* Your goal *
Copy the blog post on triaging documentation issues below word for word, in full, before the material that follows it.

* Source text *
** Start **

Alyssa Rock
Technical Writer
Alyssa Rock
Technical Writer

Blog Post

The life-changing magic of a tidy kanban board

December 29, 2020 process improvements

I’ve gone from actively hating our documentation issue backlog to feeling proud of our issue triage process. I collaborated with my documentation teammates and the Salt project manager to refine and improve our system for triaging documentation issues over the last six months. Because I feel pretty excited about what we accomplished, I’m sharing some of the key insights and best practices that I’ve learned about issue triage along the way.

Issue triage basics: tools and terminology

Just in case you have no idea what I mean when I say issue triage, let me take a moment to define some terms and talk about the tools involved. If this is stuff you already know, feel free to skip to the next section.

The main project management method that most software projects use for tracking work that needs to be done is the issue board. An issue (also often called a ticket) represents a discrete task that needs to be done or a problem that needs to be solved.

For example, if I know that a new feature needs to be documented as part of a release, I might create an issue to track that work throughout the whole process. In the body of the issue, I typically include a brief description of the feature and add a checklist of different tasks I need to complete in order for that issue to be considered completely resolved. See Issues in the official GitLab documentation for an example of how a ticket looks in GitLab (which is our tool of choice).

** End **

* Data lines *
** Start **

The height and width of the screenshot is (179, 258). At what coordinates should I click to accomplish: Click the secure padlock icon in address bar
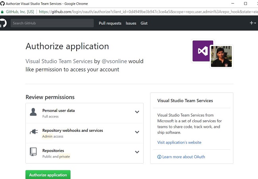pos(2,12)
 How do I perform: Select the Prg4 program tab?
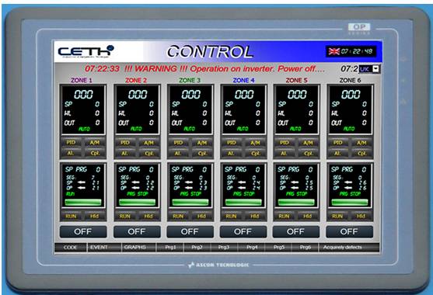click(252, 248)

** End **

* Complete output *
Alyssa Rock
Technical Writer
Alyssa Rock
Technical Writer

Blog Post

The life-changing magic of a tidy kanban board

December 29, 2020 process improvements

I’ve gone from actively hating our documentation issue backlog to feeling proud of our issue triage process. I collaborated with my documentation teammates and the Salt project manager to refine and improve our system for triaging documentation issues over the last six months. Because I feel pretty excited about what we accomplished, I’m sharing some of the key insights and best practices that I’ve learned about issue triage along the way.

Issue triage basics: tools and terminology

Just in case you have no idea what I mean when I say issue triage, let me take a moment to define some terms and talk about the tools involved. If this is stuff you already know, feel free to skip to the next section.

The main project management method that most software projects use for tracking work that needs to be done is the issue board. An issue (also often called a ticket) represents a discrete task that needs to be done or a problem that needs to be solved.

For example, if I know that a new feature needs to be documented as part of a release, I might create an issue to track that work throughout the whole process. In the body of the issue, I typically include a brief description of the feature and add a checklist of different tasks I need to complete in order for that issue to be considered completely resolved. See Issues in the official GitLab documentation for an example of how a ticket looks in GitLab (which is our tool of choice).